**本文**

特に、今日は、判断能力が欠けている状態(認知症であれば、重度の状態)の方に、代理人である後見人を選任するケースについて、実際の事例をもとに説明します。

(事例:倉敷市在住Kさん、男性のケース)
Kさんは、最重度の認知障害により、家族のこともわからない状態になり、グループホームに入居されました。Kさんは、離婚した妻との間に2名のお子さんがありますが、ご家族は、別れた奥様の方で成長され、他県で、あまり往来はありません。
施設費は、Kさんの年金口座から引き落としになっていました。
Kさんの年金収入は、月11万円程度、施設費は月に17万円程度必要ですが、既に預金の残額が100万円をきってしまいました。他県にお住いのご家族も、Kさんとは疎遠で、経済的支援もできないとのことで、今後も関わるつもりもないと言います。また、ご家族はKさんが一人で住んでいた持家があるので、その持家を売却して施設費を賄えば良い、空き家で困っていたところだからちょうど良いと思っていました。
ご家族が、Kさんの持家を換金しようと不動産業者に出向いたところ、本人の判断力がないので売却は難しいと言われたので、売却相談にとり合ってもらえず、弊所に相談に来られたという経緯です。

ご家族は「疎遠で、空き家も大変だし、今後も関わる気はない」とのことで、家庭裁判所で第三者の後見人を選任してもらう手続きを進めました。申し立て手続きは、親族が行う必要がある為、ご家族に協力を仰ぎ、ご家族が申立人となっていただき、実際の書類作成などは弊所で行いました。
Kさんの後見人には、第三者の司法書士が選任され、ご家族は今後ことを後見人にお願いされました。後見人は、本人の収支などを再度しっかりと調べて、老後の生活費捻出のために、本人のご自宅を売却換金しました(居住用財産の処分の許可を家庭裁判所から受けたうえで)。ご自宅は、とても老朽化していましたので、建物に価値はないと見えましたが、それでも手元に600万円ほど入りましたので、何年か分の老後の生活費の見通しをつけることができました。

Kさんのご家族は、関わるつもりはないと言っていたのですが、後見人が財産管理や身上監護を行ってくれることと、懸念していた空き家の問題と老後生活費の心配が、少し楽になったこともあったようで、半年に1回は、墓参りの便で面会に来てくれるようになりました。

**提供資料**
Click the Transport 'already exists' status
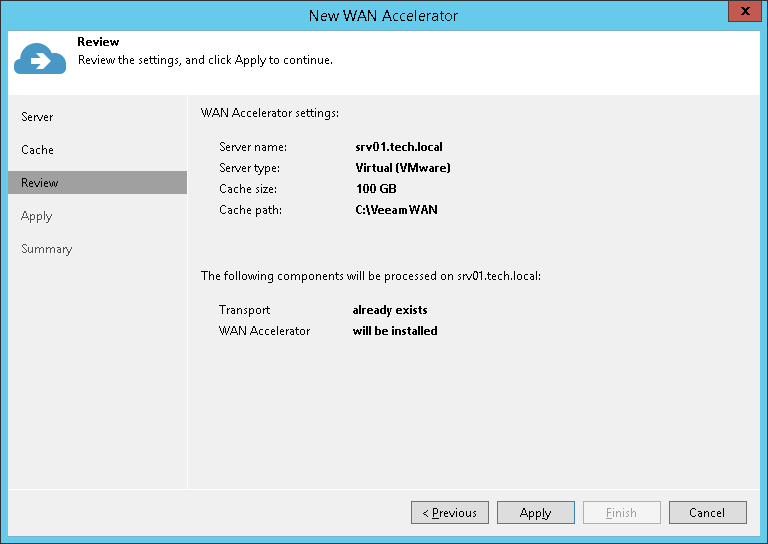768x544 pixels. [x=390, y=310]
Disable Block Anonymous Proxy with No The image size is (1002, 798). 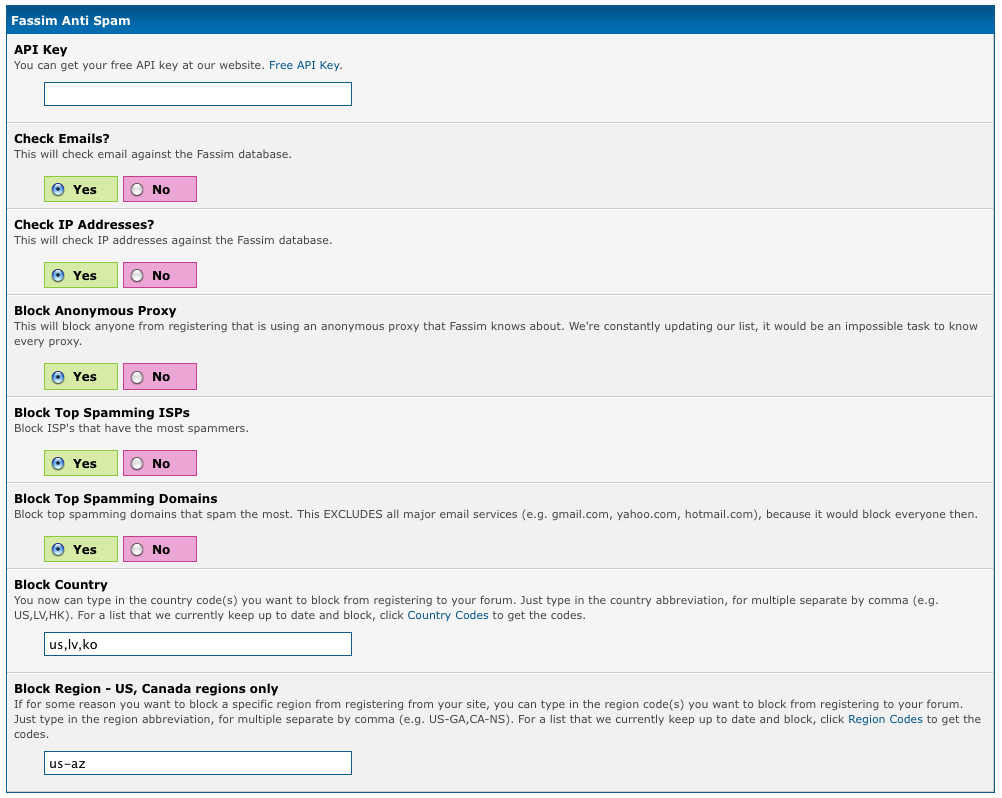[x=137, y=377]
* * *
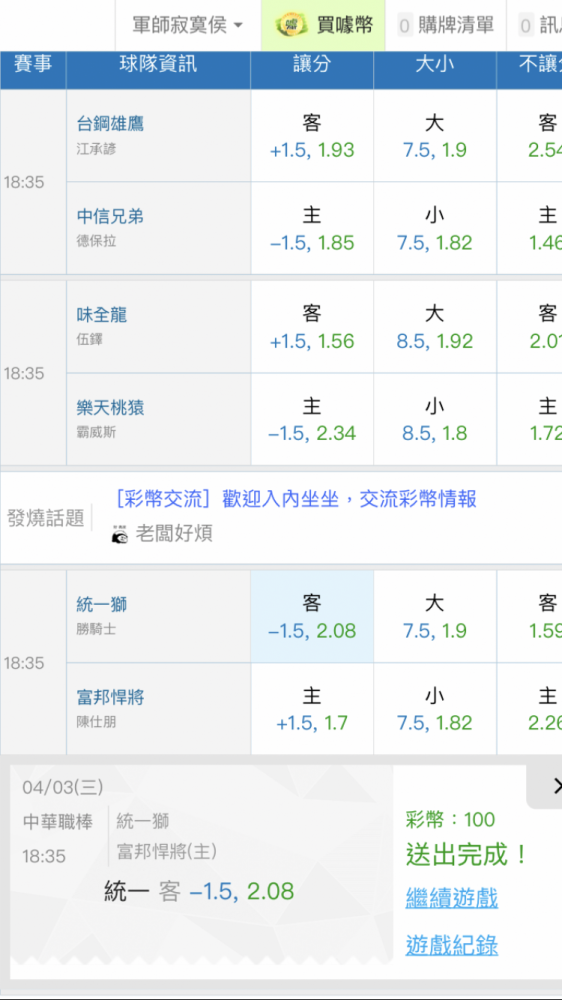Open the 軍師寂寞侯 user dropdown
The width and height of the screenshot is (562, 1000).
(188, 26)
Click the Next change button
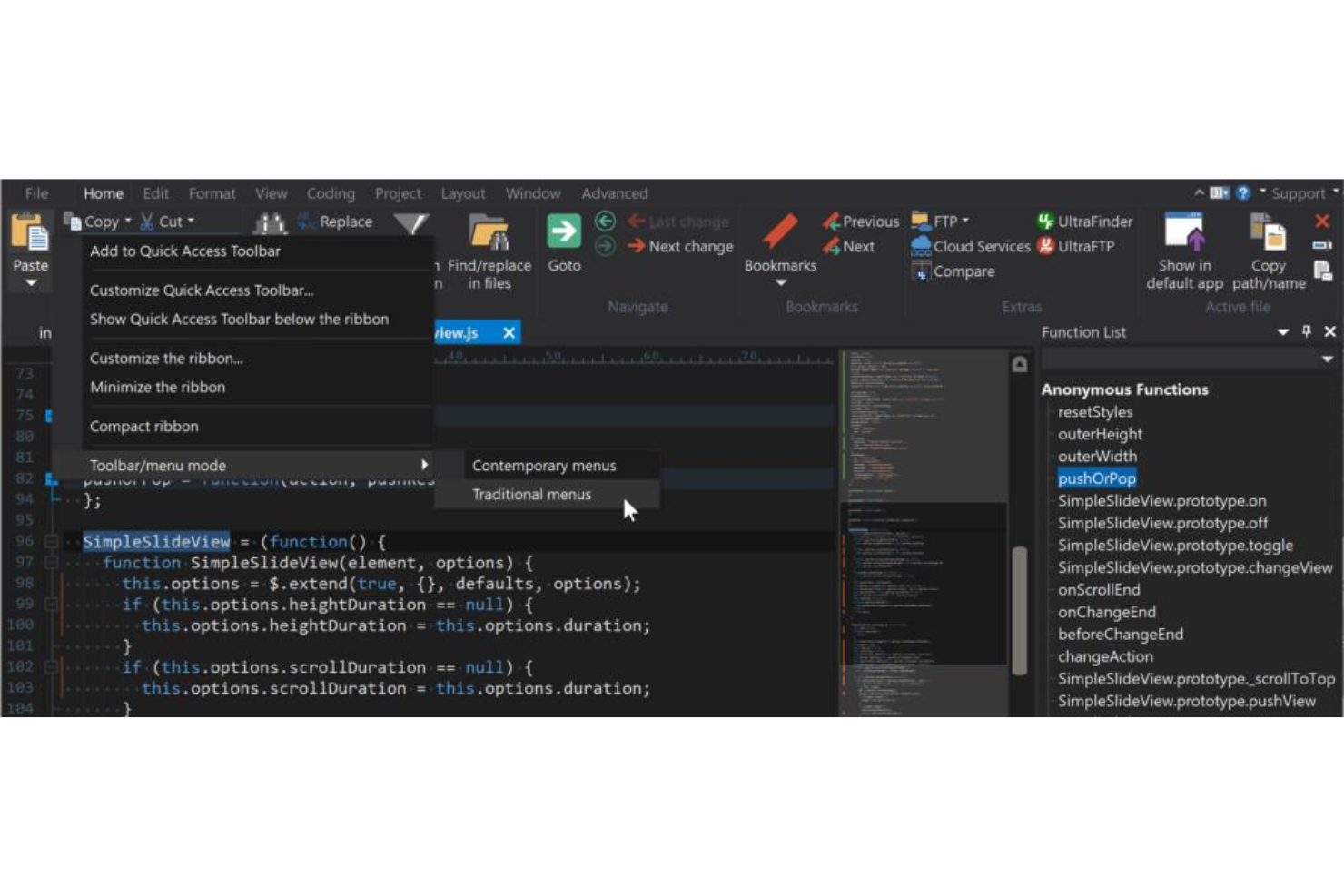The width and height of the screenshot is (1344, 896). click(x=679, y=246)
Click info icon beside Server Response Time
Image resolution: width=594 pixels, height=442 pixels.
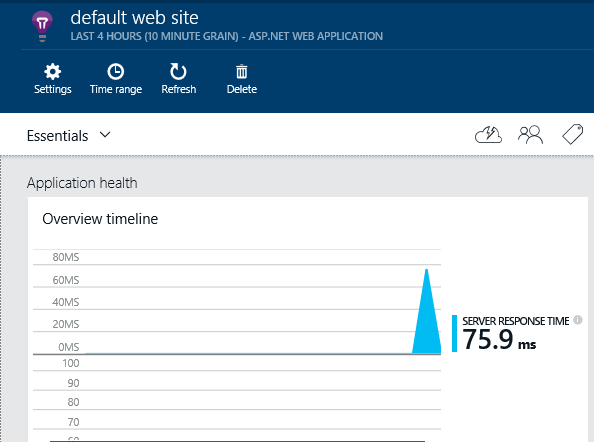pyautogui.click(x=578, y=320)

**課題内容**
本文に出てくる金額をすべて、それぞれ何の金額かを添えて挙げてください。

**解答欄**
・月11万円程度:Kさんの年金収入
・月に17万円程度:施設費
・100万円:預金の残額(すでにこの額を切っていた)
・600万円ほど:自宅を売却して手元に入った額